* ACTIVITY: Continue the excerpt about malnutrition, eating problems, and return to work after head and neck cancer treatment, starting after its final sentence.

*** PAGE EXCERPT ***

Frequently reported NIS due to HNC treatment include smell and taste alterations, pain, mucositis, dysphagia, xerostomia, and problems with teeth and chewing [9, 11, 16]. Physically, NIS may lead to reduced food intake, weight loss, reduced skeletal mass, and subsequent malnutrition. Psychologically, NIS related to food and eating may impose social constraints, with stigmatisation and withdrawal from social interactions during mealtimes. NIS also contribute to sick leaves among HNC survivors [17].

There is a need to elucidate the factors significantly related to the ability to RTW among individuals and in the society at large. Currently, more people of working age survive cancer; however, not all of them manage to fully RTW after treatment, with studies indicating that HNC survivors are especially vulnerable [7, 8]. Since many HNC survivors struggle with food and eating after treatment, identifying nutritional factors crucially involved in the RTW process may help healthcare professionals provide the support required to effectively facilitate RTW.

Aim

This study aimed to investigate whether malnutrition according to the Global Leadership Initiative on Malnutrition (GLIM) criteria and NIS according to the Head and Neck Patient Symptom Checklist© influence the ability to RTW after HNC treatment.

Materials and methods

This study presents data on patients with HNC from an ongoing prospective observational study performed at three university hospitals in Sweden (ClinicalTrials.gov: NCT03343236). The patients were followed up through the trajectory of care for up to 2 years.

*** End of PAGE EXCERPT ***
*** PROVIDED MATERIAL ***

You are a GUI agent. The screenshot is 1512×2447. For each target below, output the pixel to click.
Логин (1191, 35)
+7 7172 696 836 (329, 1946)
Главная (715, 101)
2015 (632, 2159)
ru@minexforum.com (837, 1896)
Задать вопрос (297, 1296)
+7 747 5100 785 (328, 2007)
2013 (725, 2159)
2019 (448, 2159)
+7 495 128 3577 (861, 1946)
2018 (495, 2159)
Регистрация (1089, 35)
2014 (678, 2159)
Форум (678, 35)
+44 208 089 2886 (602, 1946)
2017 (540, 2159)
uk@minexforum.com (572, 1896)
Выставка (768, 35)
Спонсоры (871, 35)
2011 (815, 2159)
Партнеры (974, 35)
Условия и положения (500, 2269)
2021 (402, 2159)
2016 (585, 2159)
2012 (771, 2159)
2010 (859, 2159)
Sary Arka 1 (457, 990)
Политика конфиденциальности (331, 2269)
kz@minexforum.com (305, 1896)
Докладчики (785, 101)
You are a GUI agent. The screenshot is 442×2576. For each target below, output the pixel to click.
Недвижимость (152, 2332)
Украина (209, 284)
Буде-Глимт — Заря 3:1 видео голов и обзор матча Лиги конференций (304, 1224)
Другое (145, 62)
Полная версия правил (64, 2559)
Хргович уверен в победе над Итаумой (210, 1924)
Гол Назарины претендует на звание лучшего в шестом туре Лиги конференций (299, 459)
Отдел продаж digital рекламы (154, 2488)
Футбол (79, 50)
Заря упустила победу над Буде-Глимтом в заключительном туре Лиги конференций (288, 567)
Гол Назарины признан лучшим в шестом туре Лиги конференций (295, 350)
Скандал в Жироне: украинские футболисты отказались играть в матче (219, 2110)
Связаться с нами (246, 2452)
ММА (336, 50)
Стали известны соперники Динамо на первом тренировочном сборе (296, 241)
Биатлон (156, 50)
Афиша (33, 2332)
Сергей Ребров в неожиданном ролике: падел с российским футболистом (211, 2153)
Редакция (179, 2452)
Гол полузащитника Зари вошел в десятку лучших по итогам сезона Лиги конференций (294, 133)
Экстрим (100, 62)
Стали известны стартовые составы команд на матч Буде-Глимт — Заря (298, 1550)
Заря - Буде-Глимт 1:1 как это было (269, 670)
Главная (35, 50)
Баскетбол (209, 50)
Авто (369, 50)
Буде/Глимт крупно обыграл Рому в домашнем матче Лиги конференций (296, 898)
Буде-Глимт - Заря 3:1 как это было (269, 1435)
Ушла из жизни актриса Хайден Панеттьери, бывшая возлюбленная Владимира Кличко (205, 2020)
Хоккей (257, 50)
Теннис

*** End of PROVIDED MATERIAL ***

* REPLY TO THE EXERCISE:
Patients

Since recruitment began in 2015, 516 patients with HNC agreed to participate in the ongoing prospective observational study. The inclusion criteria were newly diagnosed HNC planned for curative treatment and a performance status of 0–2 according to the Eastern Cooperative Oncology Group Performance Status/World Health Organization (WHO) Performance Status [18]. The exclusion criteria were previous treatments for malignant neoplasms within the past 5 years (except skin cancer), inability to understand the Swedish language, severe alcohol abuse, and cognitive conditions. The reason for these exclusion criteria was the notion that they would have a profound impact on the ability to participate in the study and influence on study compliance. Further, in the present study, we excluded patients in full retirement (traditional or disabled) (Fig. 1). In Sweden, the mean age for retirement is 64.8 years (year 2022), the earliest an individual can draw pension is at the age of 63 years [19]. Almost half (254/516, 49.2%) of the patients enrolled in the prospective observational study had full retirement at the time of study recruitment or the 3-month follow-up. Additionally, in the present study, the number of patients decreased over time due to a lack of follow-up or death. Since this study presented data from an ongoing prospective observational study, patients without follow-up had not reached that follow-up time point.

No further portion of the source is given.